1. Wie werden Ziele und Zielgruppe geklärt?
Ein seriöser Projektstart beginnt mit Fragen zum Geschäftsmodell, zu Kunden, Angeboten und gewünschten Ergebnissen. Ohne diese Grundlage bleibt Design Geschmacksfrage. Die Agentur sollte erklären können, wie Erkenntnisse in Seitenstruktur, Inhalte und Handlungsaufforderungen einfließen.
Fragen Sie auch, welche Informationen und Entscheidungen Ihr Team liefern muss. Klare Verantwortlichkeiten verhindern unnötige Wartezeiten.
2. Welche Leistungen sind im Angebot enthalten?
Konzept, Design, Entwicklung, Texte, Bilder, SEO-Basis, Formulare, Datenschutz-Konfiguration, Tests und Veröffentlichung sind eigenständige Leistungen. Ein Vergleich funktioniert nur, wenn Umfang und Annahmen sichtbar sind.
Korrekturschleifen, zusätzliche Seitentypen und spätere Änderungen sollten ebenfalls geregelt sein.
- Individuelles Design oder angepasstes Template?
- Wer erstellt und pflegt Inhalte?
- Sind Mobilansicht und Barrierearmut eingeplant?
- Welche Lizenzen und laufenden Kosten entstehen?
- Wie werden Abnahme und Fehlerkorrektur geregelt?
3. Wem gehören Zugänge und Ergebnisse?
Domain, Hosting, Analytics, Shop und weitere Dienste sollten auf das Unternehmen registriert oder transparent zugänglich sein. Nutzungsrechte für Design, Texte, Bilder und Code müssen zum geplanten Einsatz passen.
Eine gute Dokumentation erleichtert spätere Betreuung und verhindert unnötige Abhängigkeit.

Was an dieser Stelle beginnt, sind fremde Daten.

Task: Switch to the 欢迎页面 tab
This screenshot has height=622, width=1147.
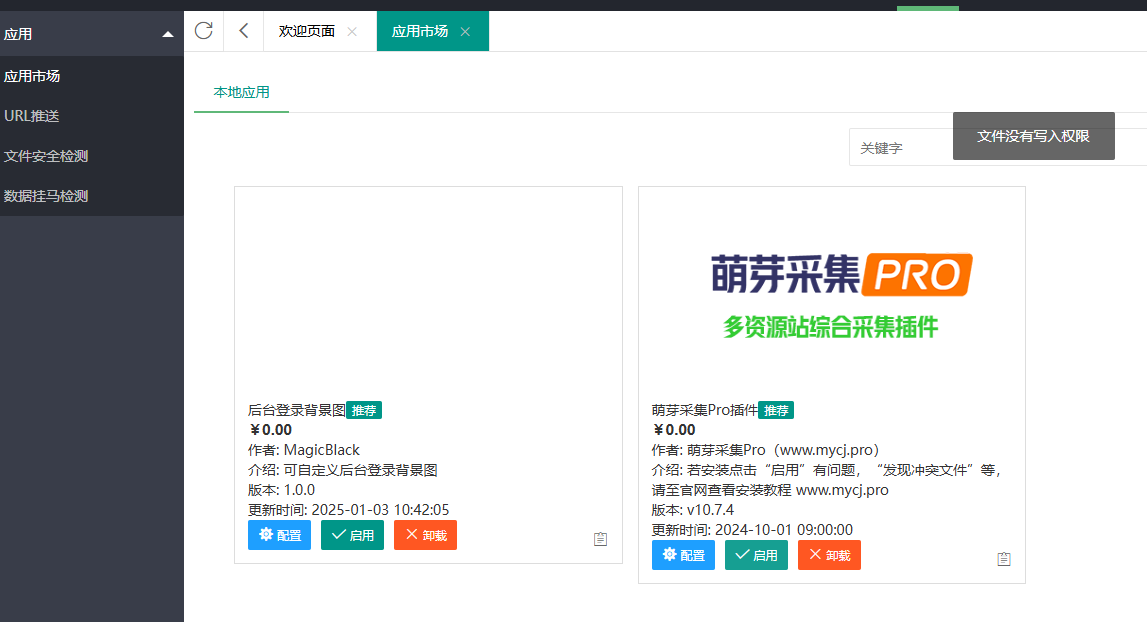Action: (x=307, y=31)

Fragen Sie, wie Zugangsdaten sicher übergeben und Änderungen nachvollzogen werden.
4. Wie sehen Betreuung und Erfolgskontrolle aus?

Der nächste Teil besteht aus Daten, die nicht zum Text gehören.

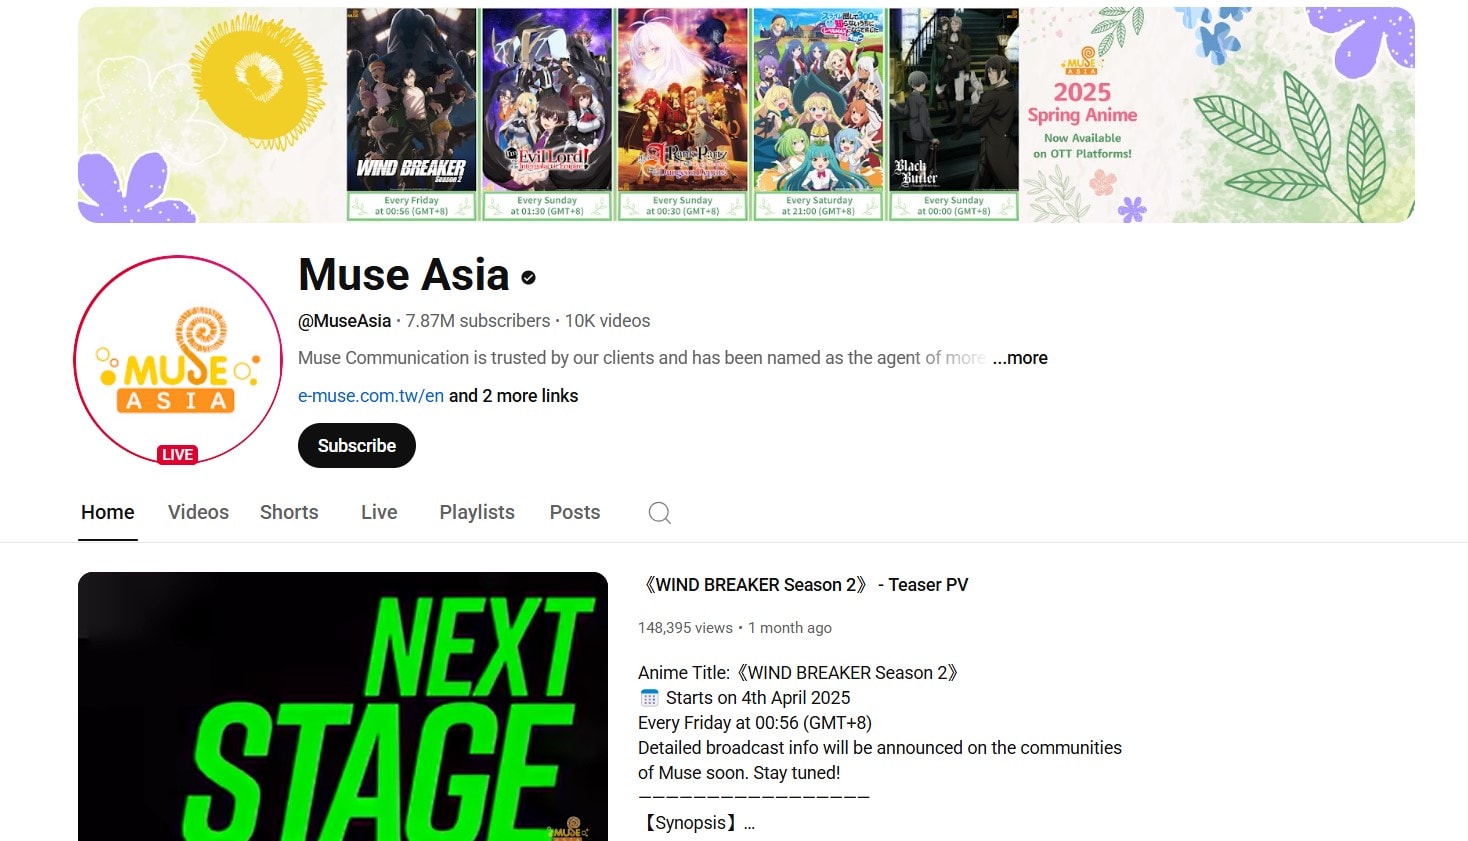This screenshot has height=841, width=1468.
Task: Select the Playlists tab
Action: (477, 512)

Nach dem Launch entstehen Updates, neue Inhalte und technische Fragen. Klären Sie Reaktionszeiten, Wartungsumfang, Backups und Abrechnung. SEO und Conversion sollten anhand sinnvoller Ziele weiterentwickelt werden.

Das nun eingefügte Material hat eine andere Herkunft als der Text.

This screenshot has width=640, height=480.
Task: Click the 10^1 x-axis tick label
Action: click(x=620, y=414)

Referenzen sind hilfreich, wenn sie vergleichbare Aufgaben zeigen. Noch wichtiger ist, ob Vorgehen, Kommunikation und Verantwortlichkeiten zu Ihrem Unternehmen passen.
Kurz beantwortet
Häufige Fragen
Wie viele Agenturangebote sollte man vergleichen?
Zwei bis vier vergleichbare Angebote reichen häufig, wenn Ziel und Leistungsumfang klar beschrieben sind. Entscheidend ist die Qualität der Rückfragen, nicht die Menge der Angebote.
Ist die günstigste Webdesign-Agentur die beste Wahl?
Nicht automatisch. Fehlende Leistungen, unklare Rechte oder laufende Zusatzkosten können ein günstiges Angebot später verteuern. Nutzen und Gesamtumfang sollten gemeinsam bewertet werden.